**Task**.
Word for word, repeat each line of the listing below.
------------------------------------------------------------------------
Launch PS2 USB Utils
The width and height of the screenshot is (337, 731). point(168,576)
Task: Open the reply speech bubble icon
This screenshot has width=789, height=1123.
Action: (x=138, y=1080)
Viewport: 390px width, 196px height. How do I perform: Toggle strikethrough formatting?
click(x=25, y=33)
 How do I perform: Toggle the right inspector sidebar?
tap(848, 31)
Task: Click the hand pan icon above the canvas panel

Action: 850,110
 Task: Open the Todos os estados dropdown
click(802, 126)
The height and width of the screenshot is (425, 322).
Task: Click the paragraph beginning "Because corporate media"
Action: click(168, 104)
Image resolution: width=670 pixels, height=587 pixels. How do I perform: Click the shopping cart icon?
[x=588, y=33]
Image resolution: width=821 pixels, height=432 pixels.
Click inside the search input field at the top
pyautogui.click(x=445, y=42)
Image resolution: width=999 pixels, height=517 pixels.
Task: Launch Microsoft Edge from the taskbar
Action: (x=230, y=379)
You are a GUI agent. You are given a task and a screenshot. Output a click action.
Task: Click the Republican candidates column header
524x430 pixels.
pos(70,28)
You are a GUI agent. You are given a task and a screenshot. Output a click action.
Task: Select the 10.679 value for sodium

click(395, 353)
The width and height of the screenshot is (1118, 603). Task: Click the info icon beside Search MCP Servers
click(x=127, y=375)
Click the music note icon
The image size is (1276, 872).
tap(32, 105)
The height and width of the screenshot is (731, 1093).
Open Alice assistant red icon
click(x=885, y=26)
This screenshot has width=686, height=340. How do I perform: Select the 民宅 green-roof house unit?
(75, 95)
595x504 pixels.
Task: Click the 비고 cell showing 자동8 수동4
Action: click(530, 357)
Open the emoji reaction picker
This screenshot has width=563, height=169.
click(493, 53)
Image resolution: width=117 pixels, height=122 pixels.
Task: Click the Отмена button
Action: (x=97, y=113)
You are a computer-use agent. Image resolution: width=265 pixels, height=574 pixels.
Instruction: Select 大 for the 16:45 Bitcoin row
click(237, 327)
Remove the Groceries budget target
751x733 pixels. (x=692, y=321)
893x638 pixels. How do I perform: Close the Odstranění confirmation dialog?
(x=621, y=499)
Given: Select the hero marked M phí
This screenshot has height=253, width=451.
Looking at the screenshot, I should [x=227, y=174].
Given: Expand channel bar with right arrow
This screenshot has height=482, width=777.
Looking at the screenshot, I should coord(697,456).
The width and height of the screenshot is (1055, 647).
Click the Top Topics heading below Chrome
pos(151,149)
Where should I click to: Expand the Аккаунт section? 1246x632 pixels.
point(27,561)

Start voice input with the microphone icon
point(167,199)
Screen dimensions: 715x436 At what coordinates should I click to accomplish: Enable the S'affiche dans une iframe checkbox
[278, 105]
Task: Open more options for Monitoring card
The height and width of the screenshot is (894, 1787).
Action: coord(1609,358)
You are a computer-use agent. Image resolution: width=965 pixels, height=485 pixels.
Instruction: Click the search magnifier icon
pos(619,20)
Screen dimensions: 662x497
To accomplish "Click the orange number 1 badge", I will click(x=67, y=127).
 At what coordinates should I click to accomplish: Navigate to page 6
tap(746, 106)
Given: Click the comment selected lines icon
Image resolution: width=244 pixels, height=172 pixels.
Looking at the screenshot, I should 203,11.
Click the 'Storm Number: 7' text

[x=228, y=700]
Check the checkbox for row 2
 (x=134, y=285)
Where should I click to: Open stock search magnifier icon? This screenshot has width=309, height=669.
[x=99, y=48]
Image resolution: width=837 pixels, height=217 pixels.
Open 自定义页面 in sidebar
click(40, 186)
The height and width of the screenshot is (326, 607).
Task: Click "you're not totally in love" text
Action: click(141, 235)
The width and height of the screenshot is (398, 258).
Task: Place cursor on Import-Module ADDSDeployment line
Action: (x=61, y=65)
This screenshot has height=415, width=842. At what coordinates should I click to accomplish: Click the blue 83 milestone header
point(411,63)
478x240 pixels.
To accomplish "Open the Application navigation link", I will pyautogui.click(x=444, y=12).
------------------------------------------------------------------------
**Exercise solution**.
Launch PS2 USB Utils
The width and height of the screenshot is (337, 731). point(168,576)
Task: Open the reply speech bubble icon
This screenshot has width=789, height=1123.
Action: (x=138, y=1080)
Viewport: 390px width, 196px height. How do I perform: Toggle strikethrough formatting?
click(x=25, y=33)
 How do I perform: Toggle the right inspector sidebar?
tap(848, 31)
Task: Click the hand pan icon above the canvas panel

Action: 850,110
 Task: Open the Todos os estados dropdown
click(802, 126)
The height and width of the screenshot is (425, 322).
Task: Click the paragraph beginning "Because corporate media"
Action: click(168, 104)
Image resolution: width=670 pixels, height=587 pixels. How do I perform: Click the shopping cart icon?
[x=588, y=33]
Image resolution: width=821 pixels, height=432 pixels.
Click inside the search input field at the top
pyautogui.click(x=445, y=42)
Image resolution: width=999 pixels, height=517 pixels.
Task: Launch Microsoft Edge from the taskbar
Action: (x=230, y=379)
You are a GUI agent. You are given a task and a screenshot. Output a click action.
Task: Click the Republican candidates column header
524x430 pixels.
pos(70,28)
You are a GUI agent. You are given a task and a screenshot. Output a click action.
Task: Select the 10.679 value for sodium

click(395, 353)
The width and height of the screenshot is (1118, 603). Task: Click the info icon beside Search MCP Servers
click(x=127, y=375)
Click the music note icon
The image size is (1276, 872).
tap(32, 105)
The height and width of the screenshot is (731, 1093).
Open Alice assistant red icon
click(x=885, y=26)
This screenshot has width=686, height=340. How do I perform: Select the 民宅 green-roof house unit?
(75, 95)
595x504 pixels.
Task: Click the 비고 cell showing 자동8 수동4
Action: click(530, 357)
Open the emoji reaction picker
This screenshot has width=563, height=169.
click(493, 53)
Image resolution: width=117 pixels, height=122 pixels.
Task: Click the Отмена button
Action: (x=97, y=113)
You are a computer-use agent. Image resolution: width=265 pixels, height=574 pixels.
Instruction: Select 大 for the 16:45 Bitcoin row
click(237, 327)
Remove the Groceries budget target
751x733 pixels. (x=692, y=321)
893x638 pixels. How do I perform: Close the Odstranění confirmation dialog?
(x=621, y=499)
Given: Select the hero marked M phí
This screenshot has height=253, width=451.
Looking at the screenshot, I should [x=227, y=174].
Given: Expand channel bar with right arrow
This screenshot has height=482, width=777.
Looking at the screenshot, I should coord(697,456).
The width and height of the screenshot is (1055, 647).
Click the Top Topics heading below Chrome
pos(151,149)
Where should I click to: Expand the Аккаунт section? 1246x632 pixels.
point(27,561)

Start voice input with the microphone icon
point(167,199)
Screen dimensions: 715x436 At what coordinates should I click to accomplish: Enable the S'affiche dans une iframe checkbox
[278, 105]
Task: Open more options for Monitoring card
The height and width of the screenshot is (894, 1787).
Action: coord(1609,358)
You are a computer-use agent. Image resolution: width=965 pixels, height=485 pixels.
Instruction: Click the search magnifier icon
pos(619,20)
Screen dimensions: 662x497
To accomplish "Click the orange number 1 badge", I will click(x=67, y=127).
 At what coordinates should I click to accomplish: Navigate to page 6
tap(746, 106)
Given: Click the comment selected lines icon
Image resolution: width=244 pixels, height=172 pixels.
Looking at the screenshot, I should 203,11.
Click the 'Storm Number: 7' text

[x=228, y=700]
Check the checkbox for row 2
 (x=134, y=285)
Where should I click to: Open stock search magnifier icon? This screenshot has width=309, height=669.
[x=99, y=48]
Image resolution: width=837 pixels, height=217 pixels.
Open 自定义页面 in sidebar
click(40, 186)
The height and width of the screenshot is (326, 607).
Task: Click "you're not totally in love" text
Action: click(141, 235)
The width and height of the screenshot is (398, 258).
Task: Place cursor on Import-Module ADDSDeployment line
Action: (x=61, y=65)
This screenshot has height=415, width=842. At what coordinates should I click to accomplish: Click the blue 83 milestone header
point(411,63)
478x240 pixels.
To accomplish "Open the Application navigation link", I will pyautogui.click(x=444, y=12).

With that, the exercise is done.